So schätzen Sie den Farbbedarf für Innen- und Außenprojekte
Erfahren Sie, wie Sie die benötigte Farbmenge für Wände, Decken, Zierleisten und Außenbereiche berechnen. Behandelt Ergiebigkeitsraten und Oberflächenvorbereitung.
Standard-Ergiebigkeitsraten von Farbe
Ein Liter Standard-Innen-Dispersionsfarbe deckt etwa 8 bis 10 m² auf einer glatten, zuvor gestrichenen Oberfläche. Die tatsächliche Ergiebigkeit hängt von der Farbqualität, der Oberflächentextur, der aufgetragenen Farbe und der zu überdeckenden Farbe ab. Hochwertige Farben mit höherem Festkörperanteil decken oft besser als günstige Farben. Raue oder strukturierte Oberflächen wie Putz, Klinker oder schwerer Rauputz können die Ergiebigkeit um 20 bis 50 Prozent reduzieren. Für Schätzungen ist eine Annahme von 8 m² pro Liter ein sicherer Mittelwert.
Wandfläche messen
Um die streichbare Wandfläche zu berechnen, messen Sie den Umfang des Raumes in Metern und multiplizieren mit der Deckenhöhe. Ein Raum von 4 x 5 Metern hat einen Umfang von 18 Metern. Bei 2,50 m Deckenhöhe beträgt die Gesamtwandfläche 18 x 2,50 = 45 m². Ziehen Sie dann die Fläche von Türen und Fenstern ab. Eine Standard-Innentür ist etwa 1,9 m² (0,9 x 2,1 m) und ein Standardfenster etwa 1,5 m² (1,0 x 1,5 m). Wenn der Raum zwei Fenster und eine Tür hat, ziehen Sie ca. 4,9 m² ab, sodass etwa 40 m² streichbare Wandfläche verbleiben.
Decken- und Zierleisten-Berechnungen
Die Deckenfläche entspricht der Länge mal Breite des Raumes. Ein 4 x 5 Meter großer Raum hat 20 m² Deckenfläche. Deckenfarbe ist meist matt und hat die gleiche Ergiebigkeit wie Wandfarbe. Für Zierleisten messen Sie die Gesamtlaufmeter von Fußleisten, Stuckleisten, Türrahmen und Fensterrahmen und multiplizieren mit der durchschnittlichen Breite der Leisten. Fußleisten sind typischerweise 6 bis 10 cm breit.

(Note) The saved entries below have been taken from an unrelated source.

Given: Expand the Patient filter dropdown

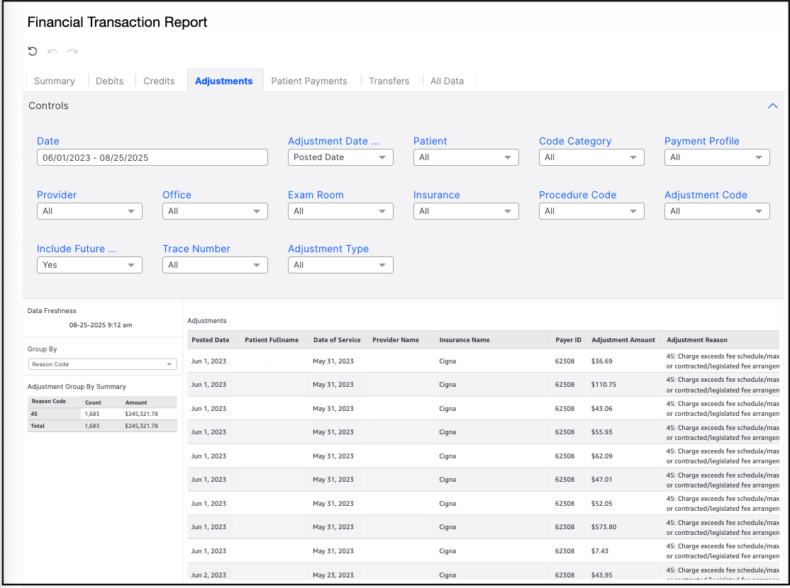Looking at the screenshot, I should click(x=466, y=157).
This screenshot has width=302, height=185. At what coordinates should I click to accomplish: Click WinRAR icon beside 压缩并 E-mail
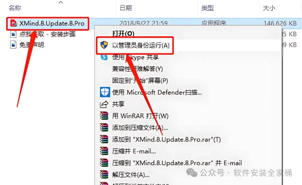[104, 151]
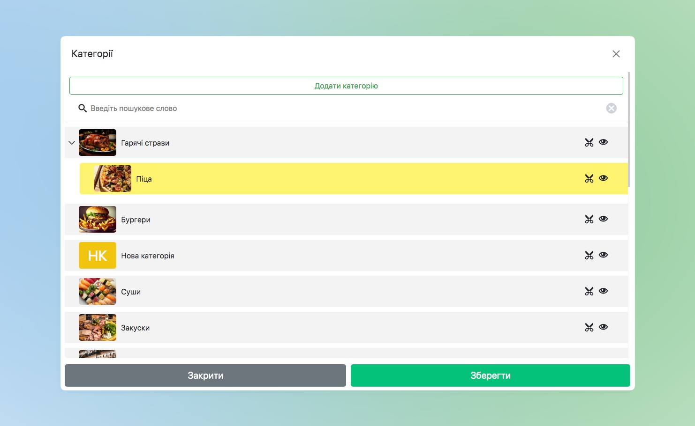Cut the Суши category using scissors
This screenshot has width=695, height=426.
tap(589, 291)
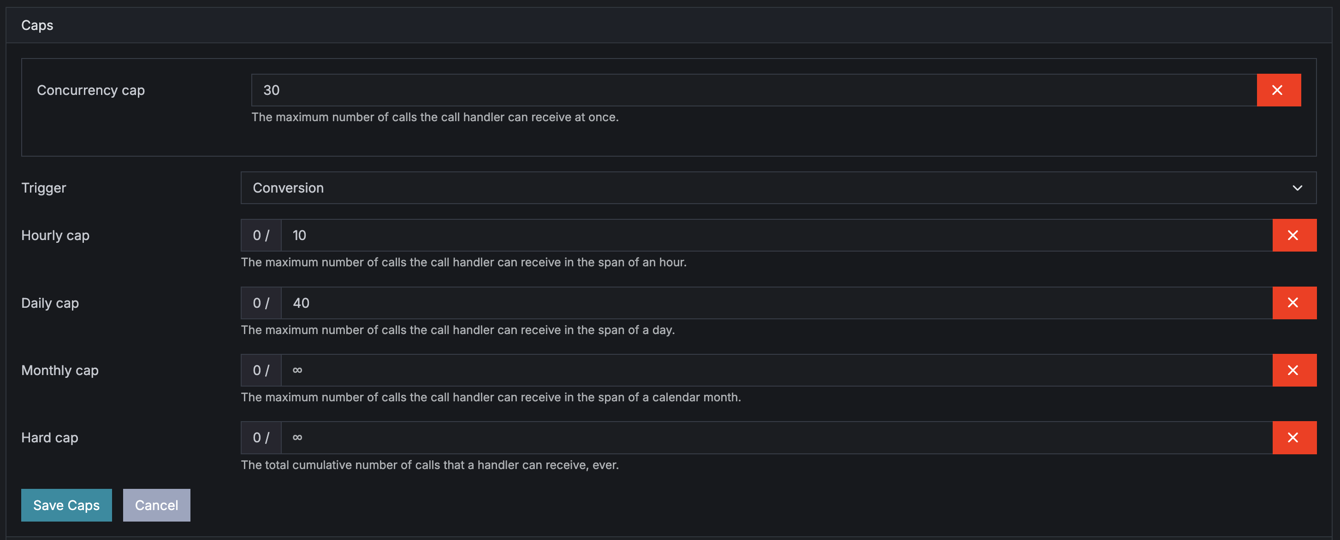Click the Trigger field label
Viewport: 1340px width, 540px height.
tap(44, 188)
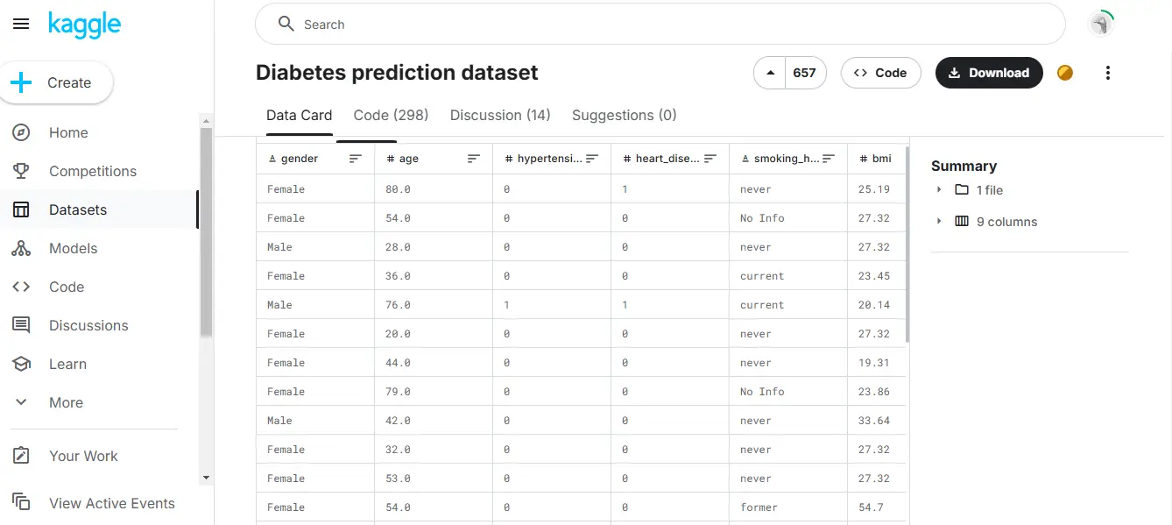1172x525 pixels.
Task: Click the gold medal icon beside Download
Action: click(1065, 73)
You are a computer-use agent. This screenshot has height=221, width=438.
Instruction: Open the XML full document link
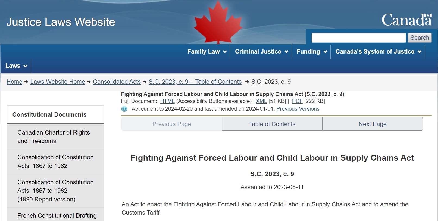pyautogui.click(x=261, y=101)
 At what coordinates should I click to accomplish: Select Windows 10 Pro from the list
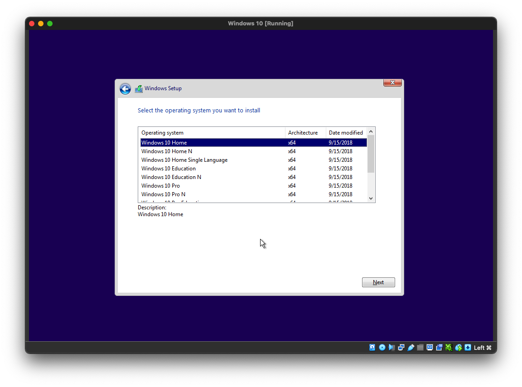point(160,186)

Ein Raum mit 18 Laufmetern Fußleiste bei 8 cm Breite hat etwa 1,44 m² zu streichende Fußleistenfläche.
Wann Sie Grundierung benötigen
Grundierung ist notwendig beim Streichen von neuem Gipskarton, rohem Holz, fleckigen Oberflächen oder bei einem drastischen Farbwechsel. Neuer Gipskarton ist porös und absorbiert eine volle Schicht Farbe, ohne einen Film aufzubauen, daher ist eine vorherige Grundierung für ein gleichmäßiges Ergebnis unerlässlich. Beim Wechsel von einer dunklen zu einer hellen Farbe reduziert getönte Grundierung die Anzahl der benötigten Deckanstriche erheblich. Grundierung deckt typischerweise 7 bis 10 m² pro Liter.
Mehrere Anstriche und Farbwechsel
Die meisten Malerarbeiten erfordern zwei Anstriche für volle Deckung und ein gleichmäßiges Erscheinungsbild. Multiplizieren Sie bei der Materialberechnung die Gesamtquadratmeterzahl mit der Anzahl der Anstriche, um die Gesamtfläche zu erhalten. Für 40 m² Wandfläche mit zwei Anstrichen benötigen Sie 80 m² Deckvermögen, also etwa 10 Liter. Von einer hellen zu einer tiefen, gesättigten Farbe (besonders Rot, Tiefblau und kräftiges Gelb) können drei oder sogar vier Anstriche erforderlich sein. Kaufen Sie immer alle Farbe auf einmal aus derselben Charge, um Farbkonsistenz sicherzustellen.
Außenfarbe schätzen
Außenflächen benötigen mehr Farbe pro Quadratmeter als Innenräume, weil Fassadenmaterialien strukturiert und porös sind. Glatte Holzverkleidung ergibt etwa 8-10 m² pro Liter, während grober Putz nur 4 bis 6 m² pro Liter ergeben kann. Um die Außenfläche zu messen, multiplizieren Sie die Höhe jeder Wand mit ihrer Breite und ziehen Fenster und Türen ab. Für Giebel berechnen Sie die Dreiecksfläche (Grundlinie mal Höhe geteilt durch 2) und addieren sie zum rechteckigen Teil darunter. Vergessen Sie nicht Dachuntersichten, Stirnbretter und Zierleisten.
Den richtigen Glanzgrad wählen
Der Farbglanzgrad beeinflusst Aussehen und Haltbarkeit, ändert aber die Ergiebigkeit pro Liter nicht wesentlich. Matte Oberflächen kaschieren Unebenheiten gut und eignen sich ideal für Decken und wenig beanspruchte Wände. Seidenmatte Oberflächen bieten einen dezenten Glanz und sind leichter zu reinigen, was sie zur beliebtesten Wahl für Wohnzimmer, Schlafzimmer und Flure macht. Seidenglanz ist strapazierfähig und feuchtigkeitsbeständig und daher die Standardwahl für Küchen, Badezimmer und alle Zierleisten und Türen. Hochglanz wird selten auf Wänden verwendet, kommt aber manchmal bei Haustüren, Schränken und Akzentleisten zum Einsatz.